Future management of condition

Ivan: Once you get through the early “accelerator” and “angelic” stages of entrepreneurship disease, you may need to find more powerful and deep-pocketed venture capital supporters to get you to the next level: full commercialization and scalability. This phase can often cost tens of millions of dollars or more.

Generic name and alternative medicine

Cyri: These clinics used to be called incubators, but they were so warm and cozy that no one wanted to leave and actually crack their shell into the marketplace. Now it’s all about overcoming your entrepreneurship disease as quickly as possible. It’s less costly for everyone involved. If you’re going to fail, better do it fast.

Cost

Ivan: How much are these treatment programs going to cost? They sound intense, no doubt a big bill attached? I’m not sure if I can afford the medication.

Cyri: Considering their effectiveness, the treatments are cheaper than you think. GrowLab will pay you to enter its program – not a whole lot, but at least enough to live in an “eight-square-foot apartment” and eat Ramen noodles.
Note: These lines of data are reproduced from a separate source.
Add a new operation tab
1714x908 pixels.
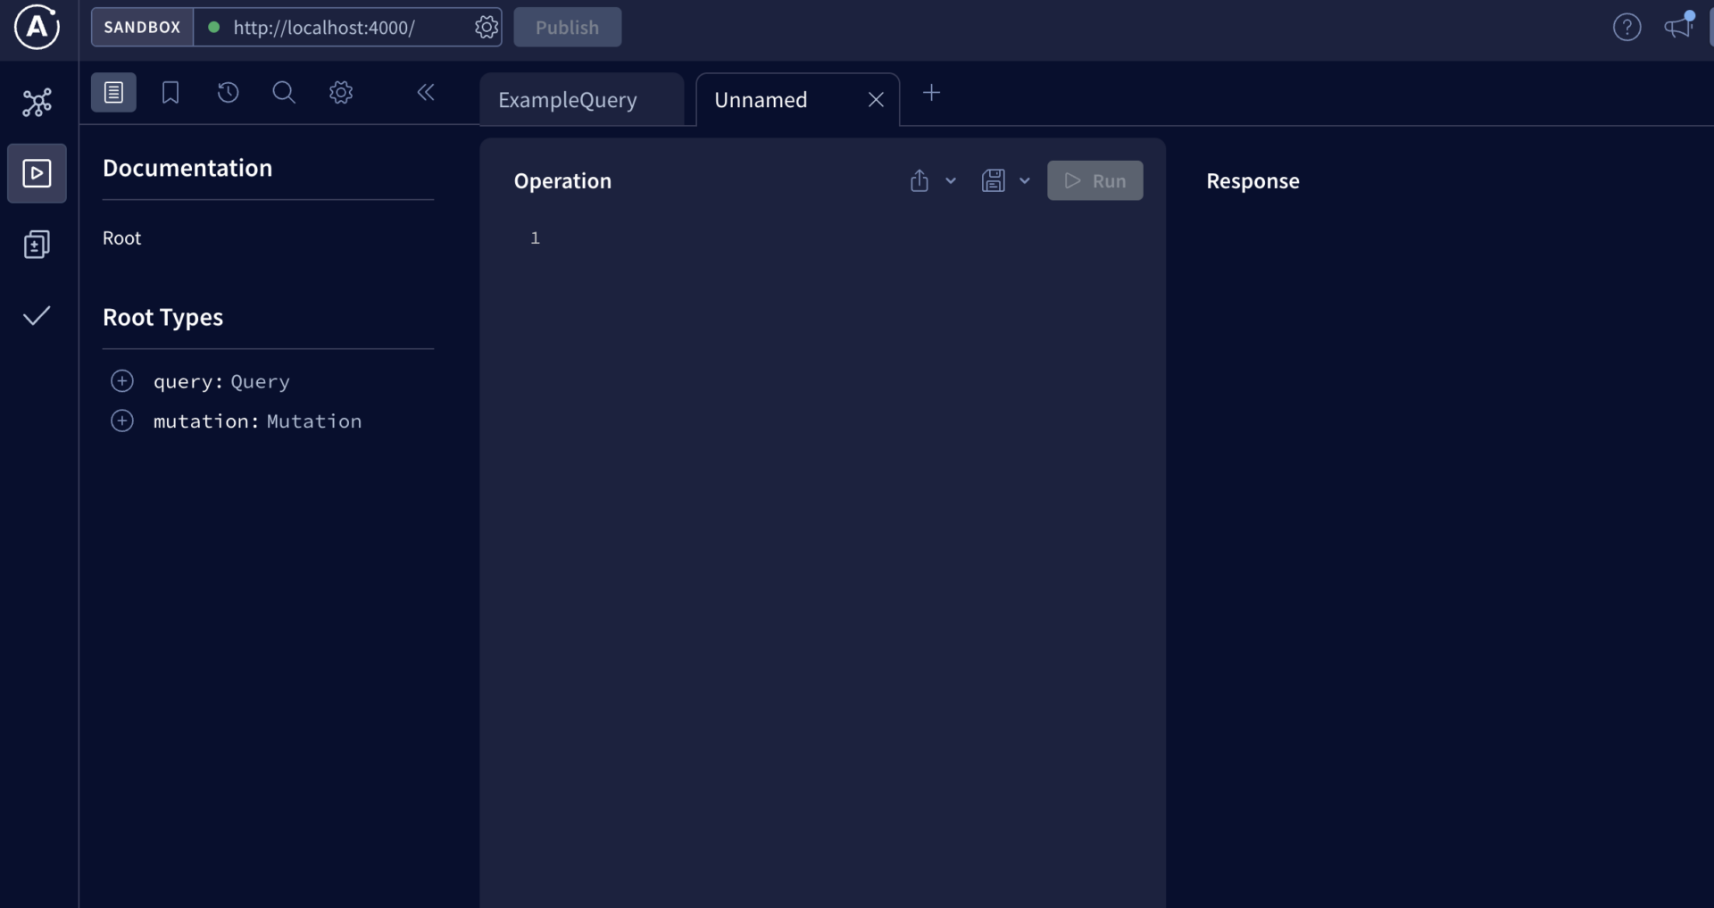(931, 93)
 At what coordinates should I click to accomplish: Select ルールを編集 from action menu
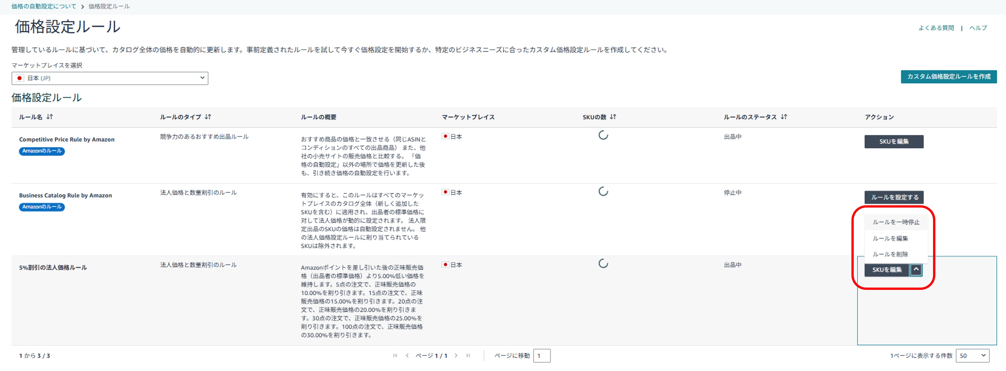pyautogui.click(x=890, y=238)
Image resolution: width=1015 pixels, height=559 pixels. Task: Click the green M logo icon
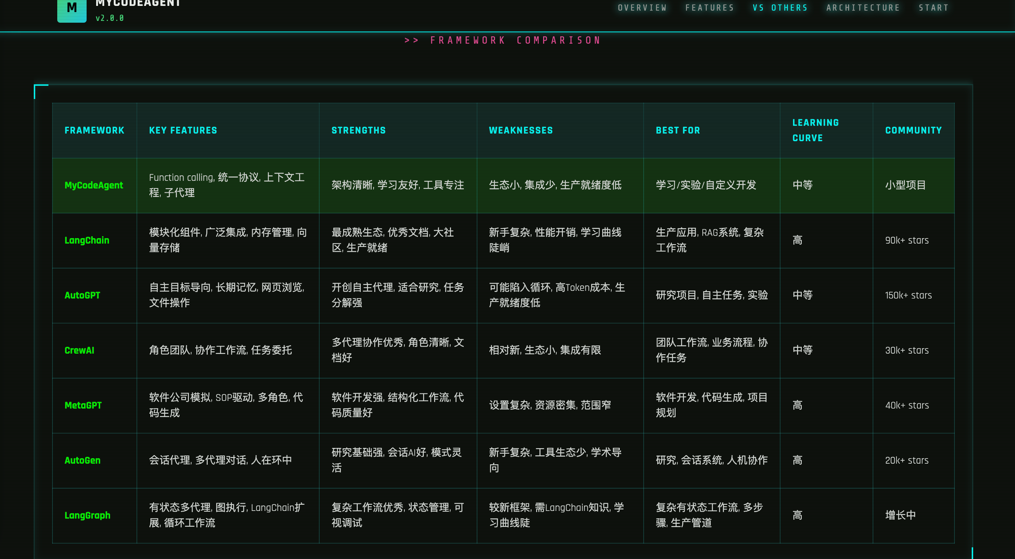(72, 9)
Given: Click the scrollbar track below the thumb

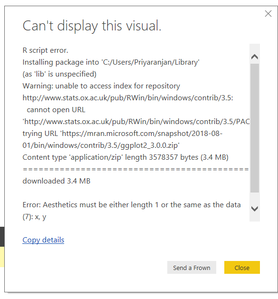Looking at the screenshot, I should tap(255, 198).
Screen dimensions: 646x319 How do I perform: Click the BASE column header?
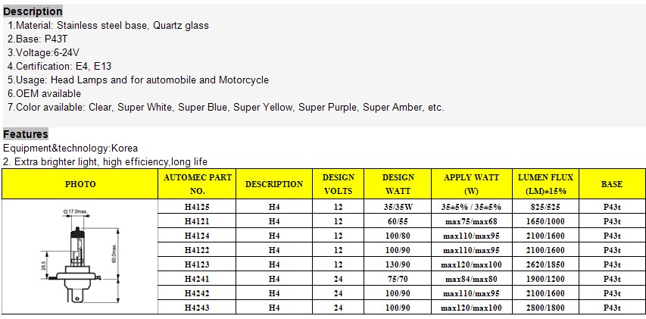tap(612, 184)
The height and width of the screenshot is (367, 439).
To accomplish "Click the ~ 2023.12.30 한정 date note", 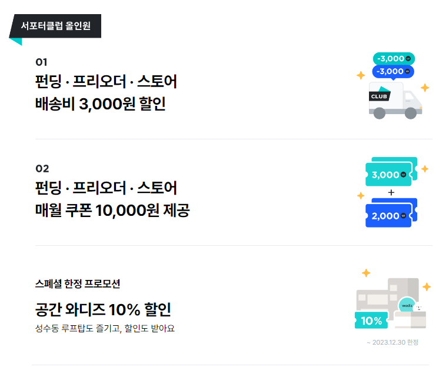I will (392, 342).
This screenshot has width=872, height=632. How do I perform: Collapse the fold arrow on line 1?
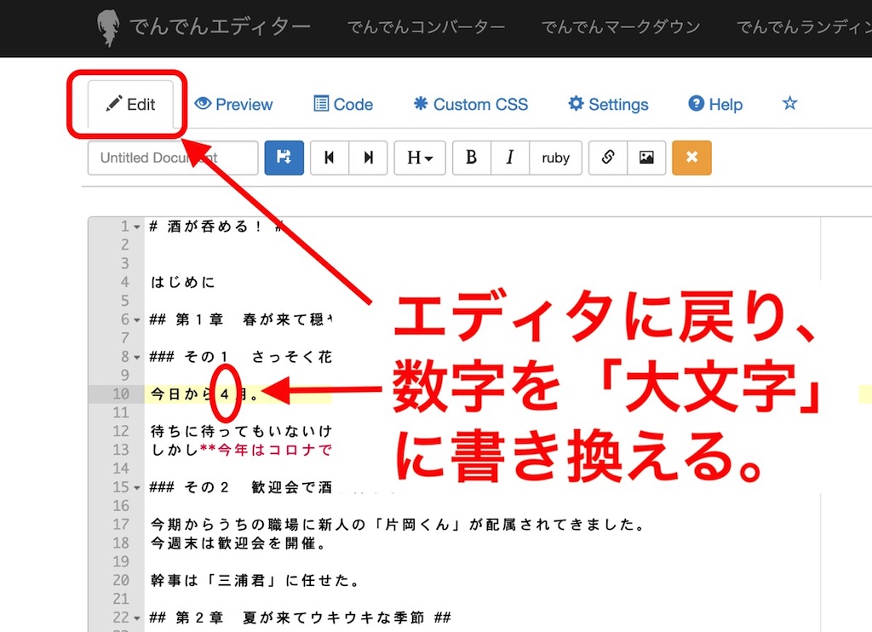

However, if you haven’t raised millions of dollars in support of your addiction within four months, you’ll be back on the street. Most clinics will want a small piece of your flesh (i.e. equity).

Precautions/warnings

Ivan: Entrepreneurship disease leads to one of two outcomes: fame and fortune (extremely rare) or bankruptcy and failure (much more common).

Having good treatment at one of the local clinics mentioned above can mean the difference between business success and failure. For the sparkly eyed out there – and you know who you are – isn’t it time you got professional help?